= Opérations homo =

A "homo operation" (short for "homicide") is an operation designed to eliminate individuals (targeted killing), carried out by the Action Service of France's foreign intelligence agency (the Service de documentation extérieure et de contre-espionnage—SDECE—and subsequently the Directorate-General for External Security—DGSE).

A dedicated commando group was reportedly established within the Action Service to carry out these neutralization operations; this group was dubbed "Cell Alpha" according to Vincent Nouzille.

== Under the Fourth Republic ==
Under the Fourth Republic, the President of the Council Guy Mollet gave the green light for several "homo operations" in 1957.

According to Vincent Nouzille, the director of the SDECE, Paul Grossin, agreed to carry out "homo" operations on the condition that they:
- be authorized by the political leadership;
- not be conducted during peacetime;
- never target French citizens;
- and never take place on French soil.

Paul Grossin left his post in 1962.
== Under the Fifth Republic ==

=== Presidency of Charles de Gaulle ===
Between 1959 and 1962, under the presidency of Charles de Gaulle, a special committee issued directives to the Action Service of the SDECE (External Documentation and Counter-Espionage Service). It was composed of General de Gaulle's representative, Jacques Foccart, Prime Minister Michel Debré, and Constantin Melnik.
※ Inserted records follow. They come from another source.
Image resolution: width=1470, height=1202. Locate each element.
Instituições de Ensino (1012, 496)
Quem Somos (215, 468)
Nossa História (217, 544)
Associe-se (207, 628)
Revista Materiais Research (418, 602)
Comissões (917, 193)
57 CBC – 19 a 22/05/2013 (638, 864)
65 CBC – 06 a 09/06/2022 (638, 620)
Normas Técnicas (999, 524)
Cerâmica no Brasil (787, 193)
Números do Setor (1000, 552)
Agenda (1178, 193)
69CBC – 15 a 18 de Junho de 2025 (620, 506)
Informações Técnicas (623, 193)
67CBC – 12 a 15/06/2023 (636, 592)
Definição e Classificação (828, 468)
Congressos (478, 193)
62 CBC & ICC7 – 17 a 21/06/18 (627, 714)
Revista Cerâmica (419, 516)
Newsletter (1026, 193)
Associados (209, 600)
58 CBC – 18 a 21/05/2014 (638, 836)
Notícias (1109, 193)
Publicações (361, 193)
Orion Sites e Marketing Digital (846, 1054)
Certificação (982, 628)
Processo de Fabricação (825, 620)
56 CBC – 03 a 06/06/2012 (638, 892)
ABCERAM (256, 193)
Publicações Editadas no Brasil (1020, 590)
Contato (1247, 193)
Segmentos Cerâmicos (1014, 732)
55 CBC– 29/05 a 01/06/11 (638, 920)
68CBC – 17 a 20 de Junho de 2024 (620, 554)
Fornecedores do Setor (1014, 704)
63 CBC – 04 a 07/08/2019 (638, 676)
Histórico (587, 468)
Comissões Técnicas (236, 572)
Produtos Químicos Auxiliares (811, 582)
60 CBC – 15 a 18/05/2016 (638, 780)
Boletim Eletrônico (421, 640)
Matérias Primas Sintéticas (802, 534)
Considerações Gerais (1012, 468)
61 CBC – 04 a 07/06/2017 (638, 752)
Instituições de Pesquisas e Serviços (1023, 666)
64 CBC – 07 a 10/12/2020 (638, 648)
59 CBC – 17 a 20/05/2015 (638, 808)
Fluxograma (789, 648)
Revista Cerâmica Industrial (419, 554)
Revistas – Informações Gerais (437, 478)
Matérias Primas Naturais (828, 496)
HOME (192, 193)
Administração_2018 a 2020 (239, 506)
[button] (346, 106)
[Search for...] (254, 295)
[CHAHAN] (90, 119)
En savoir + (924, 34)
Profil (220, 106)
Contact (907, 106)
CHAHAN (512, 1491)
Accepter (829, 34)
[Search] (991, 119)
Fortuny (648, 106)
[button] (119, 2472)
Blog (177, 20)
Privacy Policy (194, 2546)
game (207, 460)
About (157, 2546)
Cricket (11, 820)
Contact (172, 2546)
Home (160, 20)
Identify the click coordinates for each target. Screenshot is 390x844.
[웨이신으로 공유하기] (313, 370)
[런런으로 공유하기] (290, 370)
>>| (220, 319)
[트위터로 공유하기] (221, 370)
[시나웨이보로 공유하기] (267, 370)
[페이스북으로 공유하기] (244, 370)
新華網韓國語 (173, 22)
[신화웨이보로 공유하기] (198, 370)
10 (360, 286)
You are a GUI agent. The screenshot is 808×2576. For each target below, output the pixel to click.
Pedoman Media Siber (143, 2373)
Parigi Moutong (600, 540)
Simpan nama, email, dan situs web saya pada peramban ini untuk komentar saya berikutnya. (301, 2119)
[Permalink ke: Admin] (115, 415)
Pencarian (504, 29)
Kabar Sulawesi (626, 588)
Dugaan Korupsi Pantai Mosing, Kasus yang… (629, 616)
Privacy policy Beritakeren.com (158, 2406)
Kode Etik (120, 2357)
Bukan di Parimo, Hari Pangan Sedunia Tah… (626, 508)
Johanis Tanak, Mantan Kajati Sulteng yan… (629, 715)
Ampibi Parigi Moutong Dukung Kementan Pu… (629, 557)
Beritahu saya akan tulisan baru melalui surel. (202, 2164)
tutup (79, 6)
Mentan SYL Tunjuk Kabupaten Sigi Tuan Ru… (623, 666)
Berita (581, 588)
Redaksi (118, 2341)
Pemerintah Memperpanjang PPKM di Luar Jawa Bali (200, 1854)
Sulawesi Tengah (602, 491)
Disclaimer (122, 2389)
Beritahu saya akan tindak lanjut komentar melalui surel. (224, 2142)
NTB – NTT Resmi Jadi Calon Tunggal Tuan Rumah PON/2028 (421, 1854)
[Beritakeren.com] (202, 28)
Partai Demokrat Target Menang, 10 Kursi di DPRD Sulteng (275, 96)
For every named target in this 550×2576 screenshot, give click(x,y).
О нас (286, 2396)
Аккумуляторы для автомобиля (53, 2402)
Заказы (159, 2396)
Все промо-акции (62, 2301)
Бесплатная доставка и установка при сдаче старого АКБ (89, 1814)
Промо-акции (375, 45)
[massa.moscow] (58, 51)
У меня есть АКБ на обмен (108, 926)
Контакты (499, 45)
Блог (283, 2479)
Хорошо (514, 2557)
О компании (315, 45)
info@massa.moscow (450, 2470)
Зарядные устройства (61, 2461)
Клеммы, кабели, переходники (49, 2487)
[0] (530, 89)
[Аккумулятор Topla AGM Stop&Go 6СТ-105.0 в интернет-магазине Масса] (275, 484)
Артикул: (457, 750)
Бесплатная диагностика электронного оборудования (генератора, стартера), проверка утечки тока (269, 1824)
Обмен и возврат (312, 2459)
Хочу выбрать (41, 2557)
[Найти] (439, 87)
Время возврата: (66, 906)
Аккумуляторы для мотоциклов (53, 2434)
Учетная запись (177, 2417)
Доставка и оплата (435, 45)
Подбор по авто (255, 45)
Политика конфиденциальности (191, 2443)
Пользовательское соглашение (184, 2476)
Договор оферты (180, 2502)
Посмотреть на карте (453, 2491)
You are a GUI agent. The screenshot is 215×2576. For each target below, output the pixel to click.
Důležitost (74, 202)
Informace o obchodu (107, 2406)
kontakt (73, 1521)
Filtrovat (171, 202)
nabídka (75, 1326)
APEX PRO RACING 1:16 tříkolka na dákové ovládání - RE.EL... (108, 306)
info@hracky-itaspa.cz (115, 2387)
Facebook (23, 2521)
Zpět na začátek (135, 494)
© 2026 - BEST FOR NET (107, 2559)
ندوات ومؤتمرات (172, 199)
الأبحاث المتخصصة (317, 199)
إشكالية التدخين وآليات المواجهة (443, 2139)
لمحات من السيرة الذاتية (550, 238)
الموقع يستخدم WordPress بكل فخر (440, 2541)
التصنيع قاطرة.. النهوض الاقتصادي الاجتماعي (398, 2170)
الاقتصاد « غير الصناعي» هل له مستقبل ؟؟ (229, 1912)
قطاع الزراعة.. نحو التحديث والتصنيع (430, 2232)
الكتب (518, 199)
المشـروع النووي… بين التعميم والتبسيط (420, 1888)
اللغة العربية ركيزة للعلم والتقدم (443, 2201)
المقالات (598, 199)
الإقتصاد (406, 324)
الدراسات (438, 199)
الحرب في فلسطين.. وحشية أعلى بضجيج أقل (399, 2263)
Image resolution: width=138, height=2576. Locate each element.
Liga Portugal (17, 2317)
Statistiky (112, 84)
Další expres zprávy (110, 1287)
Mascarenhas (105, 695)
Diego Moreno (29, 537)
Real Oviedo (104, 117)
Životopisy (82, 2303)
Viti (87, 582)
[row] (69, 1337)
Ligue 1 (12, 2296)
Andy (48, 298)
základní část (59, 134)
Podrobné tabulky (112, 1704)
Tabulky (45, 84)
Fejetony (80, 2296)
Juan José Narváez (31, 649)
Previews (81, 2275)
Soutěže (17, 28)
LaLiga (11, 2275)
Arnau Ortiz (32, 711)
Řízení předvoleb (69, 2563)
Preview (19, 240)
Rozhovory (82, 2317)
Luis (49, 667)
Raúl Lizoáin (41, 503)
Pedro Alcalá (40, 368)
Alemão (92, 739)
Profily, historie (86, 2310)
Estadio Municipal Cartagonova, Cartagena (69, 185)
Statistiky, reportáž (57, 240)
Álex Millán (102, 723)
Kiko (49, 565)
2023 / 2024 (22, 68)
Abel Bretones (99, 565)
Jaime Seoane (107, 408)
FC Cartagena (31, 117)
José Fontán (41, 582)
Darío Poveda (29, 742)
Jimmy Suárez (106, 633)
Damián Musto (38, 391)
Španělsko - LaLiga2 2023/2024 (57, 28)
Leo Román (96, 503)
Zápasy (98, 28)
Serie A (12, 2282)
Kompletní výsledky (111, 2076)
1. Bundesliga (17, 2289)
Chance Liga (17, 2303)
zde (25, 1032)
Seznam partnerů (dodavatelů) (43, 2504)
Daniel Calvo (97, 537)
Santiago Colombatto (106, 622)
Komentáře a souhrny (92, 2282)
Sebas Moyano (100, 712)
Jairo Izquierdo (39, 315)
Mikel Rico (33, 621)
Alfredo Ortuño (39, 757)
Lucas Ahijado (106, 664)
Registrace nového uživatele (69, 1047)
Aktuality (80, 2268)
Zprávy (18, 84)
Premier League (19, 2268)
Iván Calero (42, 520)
During the Algerian War, "homo" operations targeted intellectuals, activists, or officials of the FLN. A unit of one thousand hand-picked paratroopers had been placed at the disposal of the SDECE in 1957 to "secretly carry out missions that the State could not conduct openly: on the one hand, military operations outside Algeria—specifically, attacks on FLN bases abroad, particularly in Tunisia—and on the other, the elimination of FLN activists or leaders in Europe and their actual or suspected supporters."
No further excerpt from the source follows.